Virus X has promise for approximately ten minutes before it completely devolves into direct to DVD mush. The premise is sound enough: a wealthy woman with nothing to do commissions scientists to develop a potent strain of H1N1. It is unleashed in the lab and then all hell breaks loose. The problems in Virus X are many: aside from money-which this woman has plenty of-why does she do what she does (one answer mentioned late in the film is to be seen as a savior); none of the characters really have a personality and therefore are impossible to actually empathize with; a blonde Chris Kattan-like "enforcer" is supposed to be a boogey man but has no proverbial teeth; the film forgets to show important events at the end...oh heck, who cares. Stay away from Virus X.
Man, with a little reworking, Charlie St. Cloud could actually be a good movie. The fundamentals here-a young man continuing a tradition with someone only he can see and learns a life lesson-is decent enough. It's the execution and the twist at the end which is lacking. The pieces seem to fit in hindsight, but during the film, there are too many ancillary characters and side tangents which bring the entire story to a grinding halt. Why in the world are Ray Liotta and Kim Basinger in this movie? No real reason, to be honest.
There is a section of Brave I simply didn't care about. The main character and her mother are out in the woods doing something and something else happens and then the plot actually kicks in gear. It's that middle part that drags the entire story down. But again, this is Pixar where "good" simply isn't good enough. These movies need to knock the ball out of the park. Yet Brave can't get there. It wants to be too many things for any of them to actually make sense. Why on earth none of these adults stop to listen to the teenage princess is beyond me; it's a failing of pretty much any film with younger character, animated or live action. Brave is a vast improvement over last year's Cars 2, but is that really a recommendation?
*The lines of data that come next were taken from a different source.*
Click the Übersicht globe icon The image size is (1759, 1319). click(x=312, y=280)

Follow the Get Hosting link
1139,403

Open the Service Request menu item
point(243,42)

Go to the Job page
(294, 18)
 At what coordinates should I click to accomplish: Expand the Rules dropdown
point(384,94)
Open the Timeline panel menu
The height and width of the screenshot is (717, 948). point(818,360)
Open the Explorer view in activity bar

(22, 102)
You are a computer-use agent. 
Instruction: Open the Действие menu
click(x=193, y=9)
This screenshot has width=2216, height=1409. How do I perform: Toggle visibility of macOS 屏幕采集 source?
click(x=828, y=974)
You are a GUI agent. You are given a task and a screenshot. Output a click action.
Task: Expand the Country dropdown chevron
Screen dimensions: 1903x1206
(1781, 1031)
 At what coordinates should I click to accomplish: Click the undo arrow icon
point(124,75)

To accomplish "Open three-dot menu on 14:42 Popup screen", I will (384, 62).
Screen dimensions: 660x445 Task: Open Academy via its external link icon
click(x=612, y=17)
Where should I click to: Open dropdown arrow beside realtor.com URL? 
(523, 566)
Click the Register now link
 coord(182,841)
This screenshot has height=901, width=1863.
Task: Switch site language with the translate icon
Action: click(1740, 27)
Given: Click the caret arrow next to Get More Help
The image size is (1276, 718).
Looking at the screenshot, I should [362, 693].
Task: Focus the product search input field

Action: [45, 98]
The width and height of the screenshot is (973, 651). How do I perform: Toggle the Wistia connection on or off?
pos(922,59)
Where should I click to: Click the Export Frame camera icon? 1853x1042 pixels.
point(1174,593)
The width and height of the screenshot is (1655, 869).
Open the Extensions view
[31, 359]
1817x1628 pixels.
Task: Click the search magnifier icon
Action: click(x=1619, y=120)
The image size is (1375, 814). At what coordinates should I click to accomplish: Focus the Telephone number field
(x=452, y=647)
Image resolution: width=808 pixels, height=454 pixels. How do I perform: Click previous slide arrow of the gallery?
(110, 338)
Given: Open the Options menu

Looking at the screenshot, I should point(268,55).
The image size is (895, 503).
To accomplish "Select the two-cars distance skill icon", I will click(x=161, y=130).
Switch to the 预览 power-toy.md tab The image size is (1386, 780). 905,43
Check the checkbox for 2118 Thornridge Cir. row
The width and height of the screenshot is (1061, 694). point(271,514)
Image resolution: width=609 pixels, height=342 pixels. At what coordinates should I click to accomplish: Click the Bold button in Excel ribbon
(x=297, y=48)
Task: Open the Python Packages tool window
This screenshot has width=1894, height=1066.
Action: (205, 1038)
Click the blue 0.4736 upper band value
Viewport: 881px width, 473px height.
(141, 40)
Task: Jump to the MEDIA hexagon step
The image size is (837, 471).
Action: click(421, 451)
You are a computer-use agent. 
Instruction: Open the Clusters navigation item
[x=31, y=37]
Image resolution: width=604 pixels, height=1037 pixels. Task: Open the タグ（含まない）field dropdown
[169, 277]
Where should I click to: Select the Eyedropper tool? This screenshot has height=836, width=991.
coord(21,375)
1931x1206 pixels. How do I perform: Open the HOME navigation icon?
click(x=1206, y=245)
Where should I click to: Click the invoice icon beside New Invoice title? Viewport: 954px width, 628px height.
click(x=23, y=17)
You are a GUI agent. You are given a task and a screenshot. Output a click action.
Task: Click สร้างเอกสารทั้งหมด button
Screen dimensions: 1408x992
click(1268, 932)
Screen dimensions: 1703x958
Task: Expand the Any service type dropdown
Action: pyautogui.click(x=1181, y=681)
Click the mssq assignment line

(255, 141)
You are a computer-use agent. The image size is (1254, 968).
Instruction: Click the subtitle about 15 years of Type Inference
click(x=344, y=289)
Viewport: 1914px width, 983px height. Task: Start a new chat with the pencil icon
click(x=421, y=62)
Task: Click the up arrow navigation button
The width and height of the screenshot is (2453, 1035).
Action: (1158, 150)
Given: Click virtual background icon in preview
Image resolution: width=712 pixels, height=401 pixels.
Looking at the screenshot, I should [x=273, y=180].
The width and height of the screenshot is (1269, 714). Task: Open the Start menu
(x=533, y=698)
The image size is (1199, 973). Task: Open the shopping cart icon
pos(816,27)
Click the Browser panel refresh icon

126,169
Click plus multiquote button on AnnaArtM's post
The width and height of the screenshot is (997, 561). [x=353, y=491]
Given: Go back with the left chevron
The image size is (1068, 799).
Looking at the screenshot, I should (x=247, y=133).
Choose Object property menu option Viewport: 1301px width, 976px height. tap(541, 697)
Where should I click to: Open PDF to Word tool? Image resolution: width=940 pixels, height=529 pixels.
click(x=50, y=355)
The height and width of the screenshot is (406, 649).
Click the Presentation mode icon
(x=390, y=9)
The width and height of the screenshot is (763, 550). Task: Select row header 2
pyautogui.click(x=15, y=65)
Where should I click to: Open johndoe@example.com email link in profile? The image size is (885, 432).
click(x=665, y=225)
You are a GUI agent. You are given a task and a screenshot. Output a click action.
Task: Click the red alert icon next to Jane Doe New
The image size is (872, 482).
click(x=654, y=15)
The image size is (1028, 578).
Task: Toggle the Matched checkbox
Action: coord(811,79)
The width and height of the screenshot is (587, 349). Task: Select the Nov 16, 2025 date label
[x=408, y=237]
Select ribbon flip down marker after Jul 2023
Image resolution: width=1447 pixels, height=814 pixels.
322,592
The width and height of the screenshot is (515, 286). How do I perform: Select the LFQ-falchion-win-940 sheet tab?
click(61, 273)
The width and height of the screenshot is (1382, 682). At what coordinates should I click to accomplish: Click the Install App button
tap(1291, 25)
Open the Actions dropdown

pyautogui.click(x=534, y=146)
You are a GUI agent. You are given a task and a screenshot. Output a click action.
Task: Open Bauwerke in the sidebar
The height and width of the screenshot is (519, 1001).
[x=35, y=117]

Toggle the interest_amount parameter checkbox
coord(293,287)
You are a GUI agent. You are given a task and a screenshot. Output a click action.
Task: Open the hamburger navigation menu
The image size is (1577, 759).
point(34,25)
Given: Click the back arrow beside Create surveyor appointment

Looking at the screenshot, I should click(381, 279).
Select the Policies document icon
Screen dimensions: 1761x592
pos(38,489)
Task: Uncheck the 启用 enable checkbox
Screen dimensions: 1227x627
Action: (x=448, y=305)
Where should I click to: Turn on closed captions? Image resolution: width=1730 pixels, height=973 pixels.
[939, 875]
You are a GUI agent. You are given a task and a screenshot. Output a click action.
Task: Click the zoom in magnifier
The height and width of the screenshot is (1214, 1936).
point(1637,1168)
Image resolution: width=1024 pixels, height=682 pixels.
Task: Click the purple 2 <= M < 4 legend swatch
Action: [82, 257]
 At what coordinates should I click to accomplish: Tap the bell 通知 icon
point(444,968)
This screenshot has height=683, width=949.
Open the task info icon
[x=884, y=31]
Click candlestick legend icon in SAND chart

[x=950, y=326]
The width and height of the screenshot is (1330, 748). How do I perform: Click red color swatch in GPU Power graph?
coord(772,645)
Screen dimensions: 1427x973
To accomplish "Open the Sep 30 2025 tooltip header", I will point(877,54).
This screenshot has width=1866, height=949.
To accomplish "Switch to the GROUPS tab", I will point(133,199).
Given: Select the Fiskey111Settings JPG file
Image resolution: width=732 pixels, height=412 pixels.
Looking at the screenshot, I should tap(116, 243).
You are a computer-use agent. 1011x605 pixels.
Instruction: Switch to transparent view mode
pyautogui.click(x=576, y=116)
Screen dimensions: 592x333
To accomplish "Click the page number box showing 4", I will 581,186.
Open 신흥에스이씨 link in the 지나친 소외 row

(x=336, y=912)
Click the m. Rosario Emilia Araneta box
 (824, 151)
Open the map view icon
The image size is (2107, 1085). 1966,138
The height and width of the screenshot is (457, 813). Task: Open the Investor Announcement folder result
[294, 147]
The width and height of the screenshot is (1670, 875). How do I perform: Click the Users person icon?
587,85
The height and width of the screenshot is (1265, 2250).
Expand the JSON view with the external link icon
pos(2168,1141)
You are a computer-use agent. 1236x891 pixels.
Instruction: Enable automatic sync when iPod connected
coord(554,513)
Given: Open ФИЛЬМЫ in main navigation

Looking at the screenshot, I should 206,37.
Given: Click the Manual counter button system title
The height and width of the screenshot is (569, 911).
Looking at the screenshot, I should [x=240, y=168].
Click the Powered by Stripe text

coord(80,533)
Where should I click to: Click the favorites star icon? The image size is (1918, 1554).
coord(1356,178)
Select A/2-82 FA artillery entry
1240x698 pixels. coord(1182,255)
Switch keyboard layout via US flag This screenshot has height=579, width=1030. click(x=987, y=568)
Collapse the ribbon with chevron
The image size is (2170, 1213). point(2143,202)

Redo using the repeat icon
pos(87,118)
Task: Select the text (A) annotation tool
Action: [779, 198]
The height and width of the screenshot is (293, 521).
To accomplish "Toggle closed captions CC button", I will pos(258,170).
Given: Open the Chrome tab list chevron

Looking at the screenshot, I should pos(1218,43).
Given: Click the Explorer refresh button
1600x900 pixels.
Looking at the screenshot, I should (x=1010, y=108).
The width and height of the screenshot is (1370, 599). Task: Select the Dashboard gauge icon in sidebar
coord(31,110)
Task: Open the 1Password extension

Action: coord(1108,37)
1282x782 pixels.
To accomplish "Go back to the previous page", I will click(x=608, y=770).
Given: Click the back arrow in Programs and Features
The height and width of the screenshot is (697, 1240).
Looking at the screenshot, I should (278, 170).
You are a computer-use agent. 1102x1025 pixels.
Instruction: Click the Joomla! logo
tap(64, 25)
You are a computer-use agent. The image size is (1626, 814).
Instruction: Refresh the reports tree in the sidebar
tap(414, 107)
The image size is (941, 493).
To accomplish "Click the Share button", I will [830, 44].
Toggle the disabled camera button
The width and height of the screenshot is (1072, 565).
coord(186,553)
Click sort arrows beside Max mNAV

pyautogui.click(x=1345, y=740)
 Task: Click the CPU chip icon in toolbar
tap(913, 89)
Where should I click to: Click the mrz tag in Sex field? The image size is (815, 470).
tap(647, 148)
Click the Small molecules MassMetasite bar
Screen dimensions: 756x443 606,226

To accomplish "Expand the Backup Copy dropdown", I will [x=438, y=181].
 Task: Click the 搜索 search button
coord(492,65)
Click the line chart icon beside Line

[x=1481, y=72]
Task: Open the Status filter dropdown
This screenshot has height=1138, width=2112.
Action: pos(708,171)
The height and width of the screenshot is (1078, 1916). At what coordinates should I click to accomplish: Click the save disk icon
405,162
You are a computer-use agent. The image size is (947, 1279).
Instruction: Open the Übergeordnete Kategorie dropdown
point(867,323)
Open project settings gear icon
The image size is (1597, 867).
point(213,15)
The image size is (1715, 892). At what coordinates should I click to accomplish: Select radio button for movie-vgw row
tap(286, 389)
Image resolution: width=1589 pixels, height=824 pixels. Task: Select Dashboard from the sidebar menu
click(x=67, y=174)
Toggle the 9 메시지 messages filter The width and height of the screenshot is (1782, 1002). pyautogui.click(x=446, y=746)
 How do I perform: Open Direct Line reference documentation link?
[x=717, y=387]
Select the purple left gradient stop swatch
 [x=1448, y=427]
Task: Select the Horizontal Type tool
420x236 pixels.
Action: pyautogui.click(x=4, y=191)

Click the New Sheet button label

Six episodes over the course of one relationship, Scenes from a Marriage can be cruel, uncomfortable and embarrassing, but, ultimately, it is honest. The film is sparse, keeping to the main two characters for most of the running time while the half hours "scenes" prevent the audience from getting away from the drama. In that regard, Bergman helps the viewer to feel the same sense of hopelessness the characters do. Is this a film for everyone? No. It's nearly three hours, deals with some uncomfortable subjects, tends to the emotionally raw and is subtitled. But the craft on display, the concept, the guts to do present this information...most likely a must for film fans.